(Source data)
====================

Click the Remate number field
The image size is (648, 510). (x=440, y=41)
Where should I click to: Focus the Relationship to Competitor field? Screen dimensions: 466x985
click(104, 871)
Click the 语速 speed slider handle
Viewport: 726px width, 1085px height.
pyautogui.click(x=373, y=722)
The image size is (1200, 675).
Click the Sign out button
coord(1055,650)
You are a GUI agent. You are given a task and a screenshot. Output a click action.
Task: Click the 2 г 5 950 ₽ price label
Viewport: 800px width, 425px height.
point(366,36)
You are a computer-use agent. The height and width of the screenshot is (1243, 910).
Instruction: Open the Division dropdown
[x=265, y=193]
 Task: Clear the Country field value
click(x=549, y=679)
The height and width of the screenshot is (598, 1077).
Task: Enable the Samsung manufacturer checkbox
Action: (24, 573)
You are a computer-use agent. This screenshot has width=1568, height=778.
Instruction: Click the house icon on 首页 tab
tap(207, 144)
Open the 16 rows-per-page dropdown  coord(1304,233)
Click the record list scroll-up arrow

====================

With every word kept as it is, set down the entries again.

Click the Remate number field
The image size is (648, 510). (x=440, y=41)
Where should I click to: Focus the Relationship to Competitor field? Screen dimensions: 466x985
click(104, 871)
Click the 语速 speed slider handle
Viewport: 726px width, 1085px height.
pyautogui.click(x=373, y=722)
The image size is (1200, 675).
Click the Sign out button
coord(1055,650)
You are a GUI agent. You are given a task and a screenshot. Output a click action.
Task: Click the 2 г 5 950 ₽ price label
Viewport: 800px width, 425px height.
point(366,36)
You are a computer-use agent. The height and width of the screenshot is (1243, 910).
Instruction: Open the Division dropdown
[x=265, y=193]
 Task: Clear the Country field value
click(x=549, y=679)
The height and width of the screenshot is (598, 1077).
Task: Enable the Samsung manufacturer checkbox
Action: (24, 573)
You are a computer-use agent. This screenshot has width=1568, height=778.
Instruction: Click the house icon on 首页 tab
tap(207, 144)
Open the 16 rows-per-page dropdown  coord(1304,233)
Click the record list scroll-up arrow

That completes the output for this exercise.